Data entries
┄┄┄┄┄┄┄┄┄┄

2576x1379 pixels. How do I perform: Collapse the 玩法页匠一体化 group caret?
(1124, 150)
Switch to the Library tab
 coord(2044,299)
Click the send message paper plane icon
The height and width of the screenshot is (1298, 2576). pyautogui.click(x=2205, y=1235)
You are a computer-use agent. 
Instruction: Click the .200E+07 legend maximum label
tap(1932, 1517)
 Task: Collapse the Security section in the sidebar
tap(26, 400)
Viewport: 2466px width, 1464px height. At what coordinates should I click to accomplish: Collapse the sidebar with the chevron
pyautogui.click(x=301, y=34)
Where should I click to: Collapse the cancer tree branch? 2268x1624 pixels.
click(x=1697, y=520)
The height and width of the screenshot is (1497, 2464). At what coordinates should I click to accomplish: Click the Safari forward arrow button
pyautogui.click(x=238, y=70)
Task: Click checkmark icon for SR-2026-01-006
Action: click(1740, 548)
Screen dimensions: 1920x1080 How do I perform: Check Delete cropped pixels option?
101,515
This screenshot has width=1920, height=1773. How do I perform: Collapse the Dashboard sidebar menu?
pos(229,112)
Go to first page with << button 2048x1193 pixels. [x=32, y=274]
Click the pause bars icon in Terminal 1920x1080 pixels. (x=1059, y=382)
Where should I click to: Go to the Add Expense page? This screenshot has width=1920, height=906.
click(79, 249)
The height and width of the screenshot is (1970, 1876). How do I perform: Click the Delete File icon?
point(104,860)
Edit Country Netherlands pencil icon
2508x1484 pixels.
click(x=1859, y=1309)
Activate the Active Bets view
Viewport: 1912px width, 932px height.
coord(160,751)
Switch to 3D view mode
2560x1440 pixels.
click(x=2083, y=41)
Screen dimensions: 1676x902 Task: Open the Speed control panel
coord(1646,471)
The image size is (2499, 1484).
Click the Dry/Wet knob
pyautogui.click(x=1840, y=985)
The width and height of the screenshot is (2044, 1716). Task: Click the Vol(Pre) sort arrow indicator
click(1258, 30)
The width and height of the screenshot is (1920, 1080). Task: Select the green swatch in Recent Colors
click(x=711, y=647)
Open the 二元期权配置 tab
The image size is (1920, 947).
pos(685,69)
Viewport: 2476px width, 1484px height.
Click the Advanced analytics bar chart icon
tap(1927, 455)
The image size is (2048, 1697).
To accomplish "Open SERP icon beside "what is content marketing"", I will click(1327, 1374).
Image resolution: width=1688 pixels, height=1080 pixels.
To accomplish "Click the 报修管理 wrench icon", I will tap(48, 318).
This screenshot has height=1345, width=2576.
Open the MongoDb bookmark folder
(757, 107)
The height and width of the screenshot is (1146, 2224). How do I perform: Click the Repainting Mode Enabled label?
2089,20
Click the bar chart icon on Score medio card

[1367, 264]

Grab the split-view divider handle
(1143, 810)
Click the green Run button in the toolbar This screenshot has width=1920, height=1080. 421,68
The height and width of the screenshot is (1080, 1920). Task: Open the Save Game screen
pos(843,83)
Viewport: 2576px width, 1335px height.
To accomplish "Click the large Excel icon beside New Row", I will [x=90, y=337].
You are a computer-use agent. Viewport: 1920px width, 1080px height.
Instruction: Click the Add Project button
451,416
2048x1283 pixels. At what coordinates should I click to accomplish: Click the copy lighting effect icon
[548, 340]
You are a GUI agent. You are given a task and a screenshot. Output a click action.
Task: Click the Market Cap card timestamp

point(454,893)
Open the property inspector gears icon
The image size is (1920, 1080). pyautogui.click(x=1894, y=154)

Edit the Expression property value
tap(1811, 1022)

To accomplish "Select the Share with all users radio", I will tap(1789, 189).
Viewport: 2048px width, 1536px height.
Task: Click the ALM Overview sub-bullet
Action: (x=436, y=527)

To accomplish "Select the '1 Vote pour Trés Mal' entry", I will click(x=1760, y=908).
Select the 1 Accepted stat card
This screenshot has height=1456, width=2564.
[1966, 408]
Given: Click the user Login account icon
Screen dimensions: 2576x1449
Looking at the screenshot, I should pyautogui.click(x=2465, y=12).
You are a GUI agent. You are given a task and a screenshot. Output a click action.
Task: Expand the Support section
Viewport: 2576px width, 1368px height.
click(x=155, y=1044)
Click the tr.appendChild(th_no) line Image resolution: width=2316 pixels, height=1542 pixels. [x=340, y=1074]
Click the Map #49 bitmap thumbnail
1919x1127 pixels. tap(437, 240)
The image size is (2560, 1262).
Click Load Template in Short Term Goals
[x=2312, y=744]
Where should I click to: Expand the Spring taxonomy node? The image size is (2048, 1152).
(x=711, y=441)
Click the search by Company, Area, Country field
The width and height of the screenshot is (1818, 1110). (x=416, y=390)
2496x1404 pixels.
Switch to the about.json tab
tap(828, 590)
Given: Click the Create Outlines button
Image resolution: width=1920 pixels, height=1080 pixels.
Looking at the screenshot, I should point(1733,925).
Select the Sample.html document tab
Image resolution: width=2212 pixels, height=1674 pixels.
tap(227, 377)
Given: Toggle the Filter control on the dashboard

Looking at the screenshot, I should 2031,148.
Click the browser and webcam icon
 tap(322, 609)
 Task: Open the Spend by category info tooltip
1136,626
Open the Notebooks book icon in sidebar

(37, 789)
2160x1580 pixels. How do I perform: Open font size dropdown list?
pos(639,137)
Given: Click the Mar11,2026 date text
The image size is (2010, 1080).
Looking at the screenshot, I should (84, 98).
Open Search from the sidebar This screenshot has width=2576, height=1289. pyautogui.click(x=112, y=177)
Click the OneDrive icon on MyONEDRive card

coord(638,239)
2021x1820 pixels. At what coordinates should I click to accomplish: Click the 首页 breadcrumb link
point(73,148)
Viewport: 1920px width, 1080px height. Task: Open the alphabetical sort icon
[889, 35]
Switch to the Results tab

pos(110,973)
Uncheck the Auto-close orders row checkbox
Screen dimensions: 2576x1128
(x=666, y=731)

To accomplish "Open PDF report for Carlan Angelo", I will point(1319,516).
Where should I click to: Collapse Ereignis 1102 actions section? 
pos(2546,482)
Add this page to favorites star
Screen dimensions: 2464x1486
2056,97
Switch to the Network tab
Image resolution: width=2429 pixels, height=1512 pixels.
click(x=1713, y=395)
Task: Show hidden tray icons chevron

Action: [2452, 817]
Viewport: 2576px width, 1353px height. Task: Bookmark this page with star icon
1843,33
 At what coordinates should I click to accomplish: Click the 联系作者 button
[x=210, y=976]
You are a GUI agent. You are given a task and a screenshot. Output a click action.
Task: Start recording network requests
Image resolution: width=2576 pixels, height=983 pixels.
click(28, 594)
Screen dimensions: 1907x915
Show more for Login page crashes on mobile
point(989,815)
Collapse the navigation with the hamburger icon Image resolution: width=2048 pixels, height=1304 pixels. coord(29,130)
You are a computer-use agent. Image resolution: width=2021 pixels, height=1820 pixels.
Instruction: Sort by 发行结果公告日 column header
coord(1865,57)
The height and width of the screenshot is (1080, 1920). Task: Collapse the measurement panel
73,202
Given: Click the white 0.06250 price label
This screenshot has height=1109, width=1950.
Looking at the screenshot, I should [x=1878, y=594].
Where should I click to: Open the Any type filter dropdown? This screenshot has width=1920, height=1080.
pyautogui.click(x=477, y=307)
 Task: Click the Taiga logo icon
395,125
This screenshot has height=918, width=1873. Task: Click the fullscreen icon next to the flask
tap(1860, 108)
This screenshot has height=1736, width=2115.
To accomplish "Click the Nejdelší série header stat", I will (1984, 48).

┄┄┄┄┄┄┄┄┄┄

▶ **To do**
Check each line above for "beside" and return the ones that have it.

▶ **Response box**
To accomplish "Open SERP icon beside "what is content marketing"", I will click(1327, 1374).
To accomplish "Click the large Excel icon beside New Row", I will [x=90, y=337].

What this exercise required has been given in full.